While data sharding is meant to make things simpler and reduce space on a disk, some highly complicated challenges need to be overcome. Sharding a database can be very complicated, and the resulting shards may be difficult to maintain. Some challenges are:
A mechanism needs to be developed to determine which nodes reside in which shard, in a secure way, in order to avoid possible attacks from someone who gains a lot of control over a particular shard.
If at any given point, a shard goes offline, the state of the system will not be replicated across all shards. Therefore, the network can no longer validate transactions that have a dependency on the offline shard. As a result, the blockchain may become unusable. A solution to this problem is to maintain backup nodes that can help the network troubleshoot and recover from data unavailability. However, those nodes will then have to store the entire state of the system. While this may solve the problem, it would introduce the centralization risks blockchain seeks to eliminate.
It is crucial to ensure that shards are not static in their resilience against attacks and failures. The network must accept new nodes and randomly assign them to different shards. In other words, the network must get reshuffled once in a while.
Sharding allows for the potential of bad actors to create double-spend transactions by making additional transactions with the same two inputs, but different output.
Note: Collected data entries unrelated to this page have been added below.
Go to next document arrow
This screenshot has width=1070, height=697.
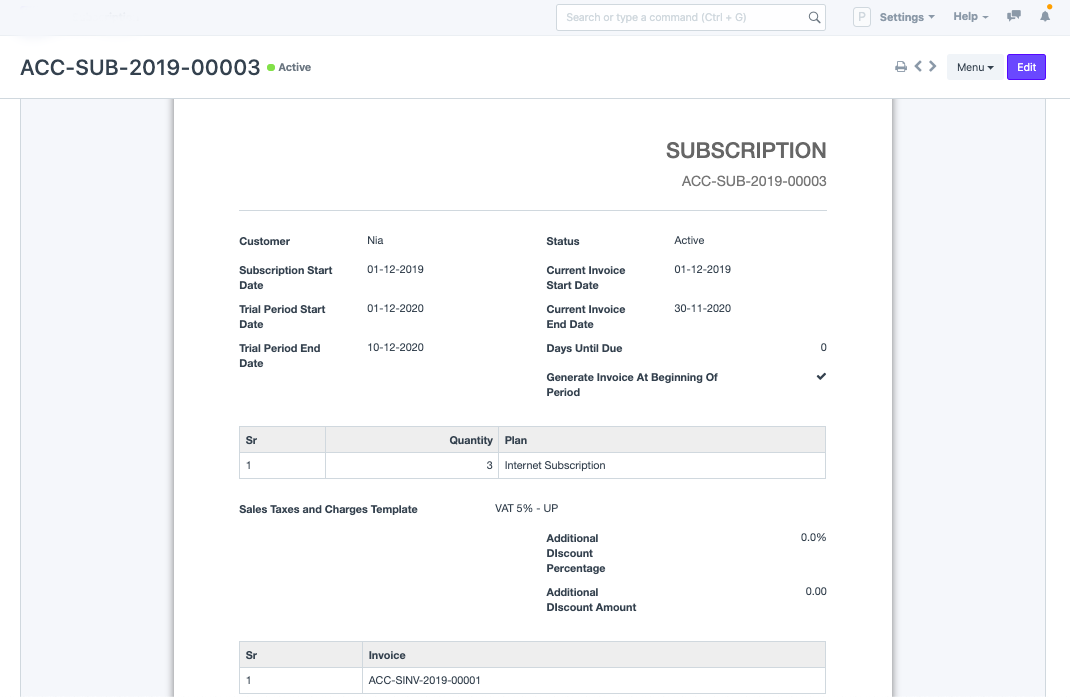pos(933,67)
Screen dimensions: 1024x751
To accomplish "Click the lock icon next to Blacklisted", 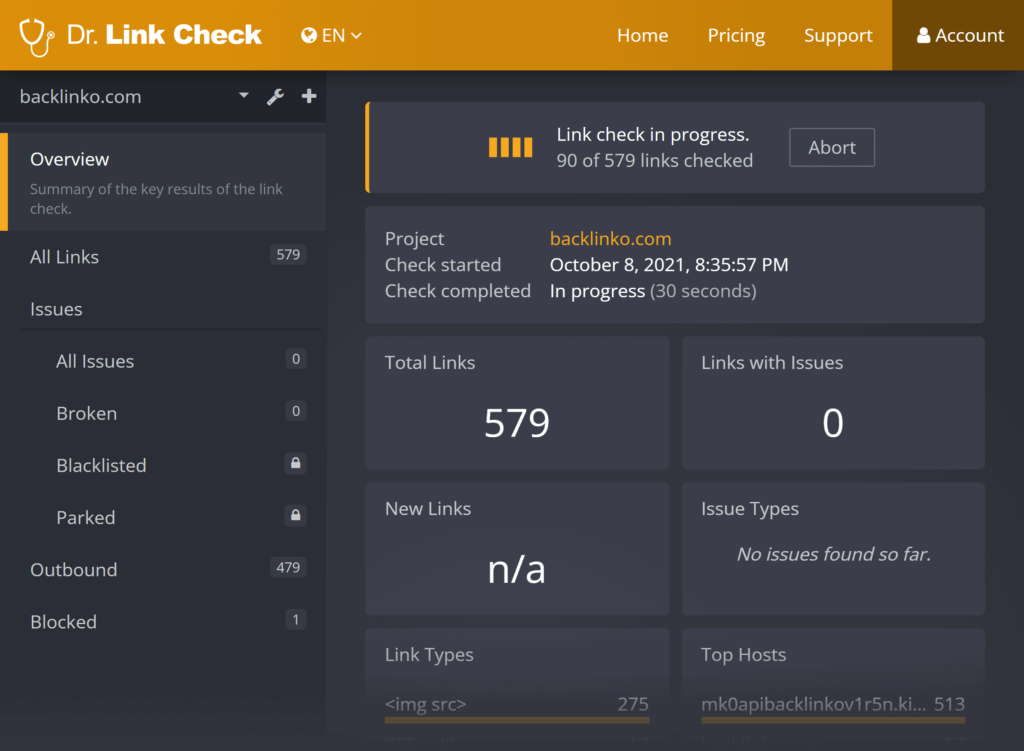I will click(295, 463).
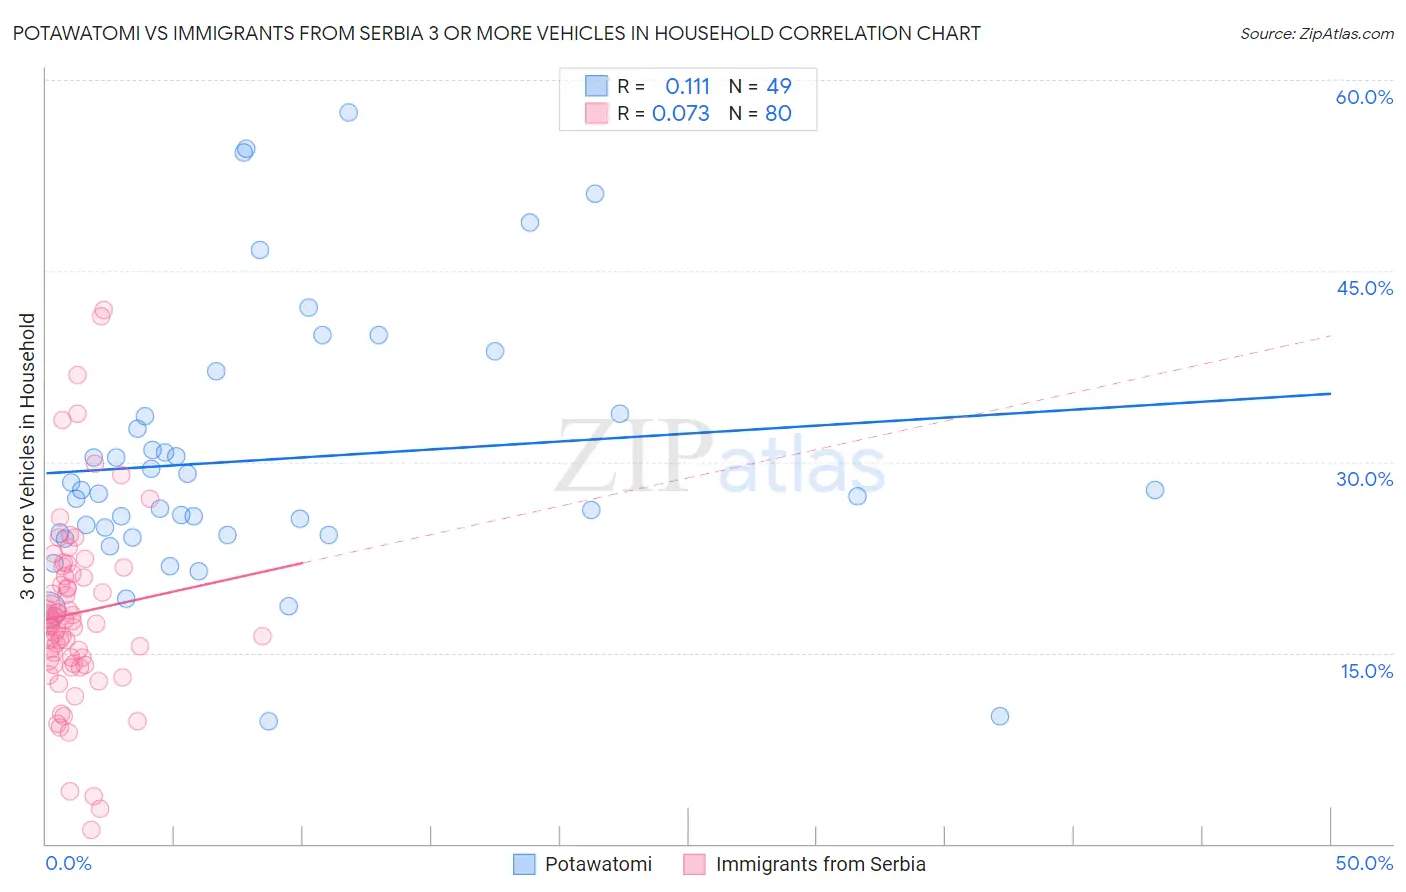Click the lowest pink data point
The width and height of the screenshot is (1406, 892).
pos(91,830)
In such cases, the second transaction would have a different hash and the two transactions may end up in different shards. Each shard will then separately validate the received transaction while being oblivious that the double-spend transaction was validated in the other shard.
When a merchant creates a transaction, it is validated on an individual shard. Information about the remaining customer balance then must be shared with his or her shard. If different shards handle two accounts, frequent cross-shard communication and state exchange may be required. Ensuring that cross-shard communication will not outweigh the performance gains from state sharding is still an open problem.